In 1974, an obscure economist scribbled some thoughts on a napkin that served as the engine for the most influential presidency of the past three and a half decades and the most unequal economy America has experienced since the Great Depression.
The napkin notes, written by Arthur Laffer and later embraced by Ronald Reagan, contained a figure illustrating the logic of "supply-side" economics, which translates to lowering taxes and regulations on corporations and the affluent in order to stimulate growth and have wealth "trickle down" to the rest of society.
That theory, which came to be known as Reaganomics, turned out to be wrong. Despite grand promises of widespread prosperity, only the elite benefited from the tide that has risen since the Reagan era.
Here are seven charts illustrating what free-market fundamentalism hath wrought:
1. The richest 0.1% has almost as much wealth as the bottom 90%.
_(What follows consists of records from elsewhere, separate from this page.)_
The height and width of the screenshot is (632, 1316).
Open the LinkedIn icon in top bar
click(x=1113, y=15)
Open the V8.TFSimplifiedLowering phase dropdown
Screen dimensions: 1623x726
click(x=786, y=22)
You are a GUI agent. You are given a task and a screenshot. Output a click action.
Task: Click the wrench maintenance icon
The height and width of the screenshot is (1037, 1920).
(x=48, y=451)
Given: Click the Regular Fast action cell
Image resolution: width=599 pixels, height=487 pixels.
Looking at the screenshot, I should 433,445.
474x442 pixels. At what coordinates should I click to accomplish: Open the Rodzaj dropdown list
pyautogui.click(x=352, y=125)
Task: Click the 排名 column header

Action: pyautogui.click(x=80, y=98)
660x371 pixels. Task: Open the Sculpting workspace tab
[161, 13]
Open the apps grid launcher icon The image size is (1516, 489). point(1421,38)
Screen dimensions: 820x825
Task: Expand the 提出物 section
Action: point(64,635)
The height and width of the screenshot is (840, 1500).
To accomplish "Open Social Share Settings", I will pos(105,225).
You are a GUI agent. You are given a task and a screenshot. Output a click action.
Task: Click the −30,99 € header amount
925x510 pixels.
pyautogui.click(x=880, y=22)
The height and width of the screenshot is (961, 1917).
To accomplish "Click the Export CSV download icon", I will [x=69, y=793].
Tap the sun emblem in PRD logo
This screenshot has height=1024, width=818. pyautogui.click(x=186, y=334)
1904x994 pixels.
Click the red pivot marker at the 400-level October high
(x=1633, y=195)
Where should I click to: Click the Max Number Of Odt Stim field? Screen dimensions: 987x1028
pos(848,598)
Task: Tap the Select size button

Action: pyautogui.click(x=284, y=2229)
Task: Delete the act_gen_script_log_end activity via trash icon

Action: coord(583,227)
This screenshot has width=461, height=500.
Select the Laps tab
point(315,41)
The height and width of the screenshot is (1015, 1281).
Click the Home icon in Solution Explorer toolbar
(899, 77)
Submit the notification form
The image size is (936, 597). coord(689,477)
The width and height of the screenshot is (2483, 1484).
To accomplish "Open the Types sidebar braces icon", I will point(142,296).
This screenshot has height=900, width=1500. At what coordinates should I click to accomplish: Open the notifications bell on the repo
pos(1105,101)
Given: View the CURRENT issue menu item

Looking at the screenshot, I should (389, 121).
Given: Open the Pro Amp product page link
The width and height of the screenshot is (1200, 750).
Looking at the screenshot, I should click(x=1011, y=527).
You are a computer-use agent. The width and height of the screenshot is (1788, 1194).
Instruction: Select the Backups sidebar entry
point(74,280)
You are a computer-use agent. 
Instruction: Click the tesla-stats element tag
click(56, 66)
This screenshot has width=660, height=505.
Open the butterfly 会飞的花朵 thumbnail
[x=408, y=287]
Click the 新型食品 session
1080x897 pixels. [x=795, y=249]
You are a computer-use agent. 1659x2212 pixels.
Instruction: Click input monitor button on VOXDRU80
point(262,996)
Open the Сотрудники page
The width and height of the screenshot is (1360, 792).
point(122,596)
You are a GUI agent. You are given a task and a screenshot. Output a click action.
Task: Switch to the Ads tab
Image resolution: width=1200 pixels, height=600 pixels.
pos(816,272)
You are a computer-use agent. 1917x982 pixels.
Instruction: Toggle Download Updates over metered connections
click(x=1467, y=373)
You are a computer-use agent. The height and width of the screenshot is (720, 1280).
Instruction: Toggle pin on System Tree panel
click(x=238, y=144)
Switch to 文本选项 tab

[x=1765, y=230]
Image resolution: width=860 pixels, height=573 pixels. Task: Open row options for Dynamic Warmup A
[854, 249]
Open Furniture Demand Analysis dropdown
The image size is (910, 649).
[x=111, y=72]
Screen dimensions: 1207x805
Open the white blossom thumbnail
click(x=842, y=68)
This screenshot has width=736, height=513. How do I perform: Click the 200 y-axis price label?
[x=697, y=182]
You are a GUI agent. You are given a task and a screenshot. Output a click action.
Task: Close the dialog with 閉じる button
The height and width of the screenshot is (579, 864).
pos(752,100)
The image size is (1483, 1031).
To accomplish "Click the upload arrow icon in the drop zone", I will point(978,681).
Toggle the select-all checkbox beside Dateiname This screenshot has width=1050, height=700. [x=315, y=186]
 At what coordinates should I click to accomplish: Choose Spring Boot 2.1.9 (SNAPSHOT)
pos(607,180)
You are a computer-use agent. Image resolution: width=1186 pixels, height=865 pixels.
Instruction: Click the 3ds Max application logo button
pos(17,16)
In the early 1980s, the top 0.1% owned about a quarter of what the bottom 90% of Americans did. Now, the top 0.1% has almost the same wealth as the bottom 90%. This convergence hasn't happened for over half a century. Furthermore, the richest 0.01% of Americans control approximately 11.2% of total wealth, the highest share on record since 1916.
2. After recessions, recoveries now only benefit the wealthy.
This chart shows a huge swing in the distribution of income growth since World War II. When the economy was expanding, the top 10% of society received a significantly smaller portion of income growth until the 1980s, after which they began to take larger chunks of it.
During the recovery from the most recent recession, 116% of income growth went to the best-off 10% -- with the top 1% alone claiming 95% of the gains -- while the bottom 90% of the population saw their incomes fall, on average, during that period.
3. Social mobility is a myth and has remained stagnant for 30 years.
Even poor children who perform well don't fare much better than affluent children who perform poorly. Poor college graduates and rich high school dropouts are likely to end up earning the same amount as they enter middle age. Rich high school dropouts retain their status at the top as often as poor college grads stay stuck in the bottom -- 14% versus 16%, respectively.
Another study from the National Bureau of Economic Research showed that economic mobility in the U.S. has remained stagnant for the better part of 30 years.
4. The top 1% of society derives an increasing share of income from existing wealth.
This chart is based on income from return on capital and the distribution of capital. The share of income from wealth -- such as rent, capital gains, interest, dividends -- going to the top 1% has risen sharply in the last few decades, rising from 33.5% of all income from wealth in 1979 to 54% in 2010.
Why does this matter? The rich are rapidly pulling away from the general population based on skewed ownership of wealth, not necessarily because they're working harder or are brilliant at getting returns on their investments.
5. The super-rich are increasingly politically influential.
In 1980, the top 0.01% accounted for 10% of total campaign contributions to elections. In 2012, donations from the top 0.01% gave over 40% of all campaign contributions.
6. Inequality in the U.S. has gotten worse than in the rest of the world.
The percentage of the national income going to the richest 1% in the U.S. is unrivaled among affluent nations, and the split has only gotten worse since 1980.
7. Tax cuts don't even guarantee growth.
One of the fundamental assumptions of the trickle-down philosophy is that cutting taxes is crucial to stimulating growth, which in turn increases opportunity for all. But look at the chart above and consider that throughout the 1990s, taxes were raised and the GDP grew impressively, and then how after George W. Bush's tax cuts' growth dropped, the economy eventually hit a recession. Raising and lowering taxes don't correspond directly with the prospect of growth.
Reaganomics is not the only factor that explains skyrocketing inequality, but it is a major contributing factor, one that could have been easily prevented. Much higher taxes on the rich and on wealth is a straightforward way to make our democracy more equal and invest in the resources needed to help ordinary Americans get their due.